··· SUPPLIED RECORDS ···
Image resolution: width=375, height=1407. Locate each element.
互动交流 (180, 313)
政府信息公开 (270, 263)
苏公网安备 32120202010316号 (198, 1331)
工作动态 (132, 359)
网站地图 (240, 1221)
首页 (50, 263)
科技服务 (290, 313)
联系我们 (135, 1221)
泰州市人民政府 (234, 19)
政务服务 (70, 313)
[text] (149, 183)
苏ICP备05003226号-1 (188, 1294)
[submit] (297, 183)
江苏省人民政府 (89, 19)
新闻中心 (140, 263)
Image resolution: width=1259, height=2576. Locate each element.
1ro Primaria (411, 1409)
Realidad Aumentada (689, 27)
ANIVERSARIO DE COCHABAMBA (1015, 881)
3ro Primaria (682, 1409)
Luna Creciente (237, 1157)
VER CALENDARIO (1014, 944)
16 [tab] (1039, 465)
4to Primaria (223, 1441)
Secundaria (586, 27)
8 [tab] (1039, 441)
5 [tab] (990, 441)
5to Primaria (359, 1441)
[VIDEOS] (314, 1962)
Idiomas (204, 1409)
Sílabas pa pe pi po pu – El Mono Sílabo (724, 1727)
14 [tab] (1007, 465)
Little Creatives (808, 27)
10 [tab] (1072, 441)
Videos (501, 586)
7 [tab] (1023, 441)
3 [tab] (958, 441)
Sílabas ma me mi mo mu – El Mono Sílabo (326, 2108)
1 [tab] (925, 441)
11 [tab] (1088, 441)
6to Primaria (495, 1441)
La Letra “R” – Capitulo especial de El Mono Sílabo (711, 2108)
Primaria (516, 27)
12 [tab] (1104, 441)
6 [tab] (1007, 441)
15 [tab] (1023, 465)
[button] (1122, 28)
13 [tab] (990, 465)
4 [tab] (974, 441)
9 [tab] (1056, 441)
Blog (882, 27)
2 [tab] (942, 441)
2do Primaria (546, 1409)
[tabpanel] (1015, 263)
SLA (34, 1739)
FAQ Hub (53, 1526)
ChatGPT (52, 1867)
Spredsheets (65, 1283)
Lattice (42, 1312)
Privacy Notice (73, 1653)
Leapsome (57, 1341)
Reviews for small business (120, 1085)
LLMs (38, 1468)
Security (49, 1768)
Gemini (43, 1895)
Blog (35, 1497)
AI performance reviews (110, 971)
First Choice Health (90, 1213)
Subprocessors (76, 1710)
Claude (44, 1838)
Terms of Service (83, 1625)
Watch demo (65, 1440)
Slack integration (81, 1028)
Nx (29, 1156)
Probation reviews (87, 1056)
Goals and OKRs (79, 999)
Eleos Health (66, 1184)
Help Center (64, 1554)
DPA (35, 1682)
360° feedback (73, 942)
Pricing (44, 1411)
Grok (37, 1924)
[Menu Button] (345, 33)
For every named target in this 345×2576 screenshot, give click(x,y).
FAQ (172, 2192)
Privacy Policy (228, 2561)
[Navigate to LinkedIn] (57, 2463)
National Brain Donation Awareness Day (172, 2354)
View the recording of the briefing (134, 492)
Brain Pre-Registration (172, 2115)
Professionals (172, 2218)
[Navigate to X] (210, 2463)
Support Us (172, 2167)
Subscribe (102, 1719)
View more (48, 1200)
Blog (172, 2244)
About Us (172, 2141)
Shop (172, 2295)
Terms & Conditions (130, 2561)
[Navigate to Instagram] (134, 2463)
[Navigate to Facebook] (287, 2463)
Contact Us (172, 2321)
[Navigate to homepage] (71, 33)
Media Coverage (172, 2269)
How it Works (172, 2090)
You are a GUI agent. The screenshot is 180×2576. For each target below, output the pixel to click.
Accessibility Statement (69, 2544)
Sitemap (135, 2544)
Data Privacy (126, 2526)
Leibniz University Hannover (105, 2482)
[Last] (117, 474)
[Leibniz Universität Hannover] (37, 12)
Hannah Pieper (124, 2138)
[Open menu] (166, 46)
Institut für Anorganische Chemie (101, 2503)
···
# REQUIRED ACTION
The records shown above should be given again word for word.

# SOLUTION FOR THIS TASK
Image resolution: width=375, height=1407. Locate each element.
互动交流 (180, 313)
政府信息公开 (270, 263)
苏公网安备 32120202010316号 (198, 1331)
工作动态 (132, 359)
网站地图 (240, 1221)
首页 (50, 263)
科技服务 (290, 313)
联系我们 (135, 1221)
泰州市人民政府 (234, 19)
政务服务 (70, 313)
[text] (149, 183)
苏ICP备05003226号-1 (188, 1294)
[submit] (297, 183)
江苏省人民政府 (89, 19)
新闻中心 (140, 263)
Image resolution: width=1259, height=2576. Locate each element.
1ro Primaria (411, 1409)
Realidad Aumentada (689, 27)
ANIVERSARIO DE COCHABAMBA (1015, 881)
3ro Primaria (682, 1409)
Luna Creciente (237, 1157)
VER CALENDARIO (1014, 944)
16 [tab] (1039, 465)
4to Primaria (223, 1441)
Secundaria (586, 27)
8 [tab] (1039, 441)
5 [tab] (990, 441)
5to Primaria (359, 1441)
[VIDEOS] (314, 1962)
Idiomas (204, 1409)
Sílabas pa pe pi po pu – El Mono Sílabo (724, 1727)
14 [tab] (1007, 465)
Little Creatives (808, 27)
10 [tab] (1072, 441)
Videos (501, 586)
7 [tab] (1023, 441)
3 [tab] (958, 441)
Sílabas ma me mi mo mu – El Mono Sílabo (326, 2108)
1 [tab] (925, 441)
11 [tab] (1088, 441)
6to Primaria (495, 1441)
La Letra “R” – Capitulo especial de El Mono Sílabo (711, 2108)
Primaria (516, 27)
12 [tab] (1104, 441)
6 [tab] (1007, 441)
15 [tab] (1023, 465)
[button] (1122, 28)
13 [tab] (990, 465)
4 [tab] (974, 441)
9 [tab] (1056, 441)
Blog (882, 27)
2 [tab] (942, 441)
2do Primaria (546, 1409)
[tabpanel] (1015, 263)
SLA (34, 1739)
FAQ Hub (53, 1526)
ChatGPT (52, 1867)
Spredsheets (65, 1283)
Lattice (42, 1312)
Privacy Notice (73, 1653)
Leapsome (57, 1341)
Reviews for small business (120, 1085)
LLMs (38, 1468)
Security (49, 1768)
Gemini (43, 1895)
Blog (35, 1497)
AI performance reviews (110, 971)
First Choice Health (90, 1213)
Subprocessors (76, 1710)
Claude (44, 1838)
Terms of Service (83, 1625)
Watch demo (65, 1440)
Slack integration (81, 1028)
Nx (29, 1156)
Probation reviews (87, 1056)
Goals and OKRs (79, 999)
Eleos Health (66, 1184)
Help Center (64, 1554)
DPA (35, 1682)
360° feedback (73, 942)
Pricing (44, 1411)
Grok (37, 1924)
[Menu Button] (345, 33)
For every named target in this 345×2576 screenshot, give click(x,y).
FAQ (172, 2192)
Privacy Policy (228, 2561)
[Navigate to LinkedIn] (57, 2463)
National Brain Donation Awareness Day (172, 2354)
View the recording of the briefing (134, 492)
Brain Pre-Registration (172, 2115)
Professionals (172, 2218)
[Navigate to X] (210, 2463)
Support Us (172, 2167)
Subscribe (102, 1719)
View more (48, 1200)
Blog (172, 2244)
About Us (172, 2141)
Shop (172, 2295)
Terms & Conditions (130, 2561)
[Navigate to Instagram] (134, 2463)
[Navigate to Facebook] (287, 2463)
Contact Us (172, 2321)
[Navigate to homepage] (71, 33)
Media Coverage (172, 2269)
How it Works (172, 2090)
You are a GUI agent. The screenshot is 180×2576. For each target below, output the pixel to click.
Accessibility Statement (69, 2544)
Sitemap (135, 2544)
Data Privacy (126, 2526)
Leibniz University Hannover (105, 2482)
[Last] (117, 474)
[Leibniz Universität Hannover] (37, 12)
Hannah Pieper (124, 2138)
[Open menu] (166, 46)
Institut für Anorganische Chemie (101, 2503)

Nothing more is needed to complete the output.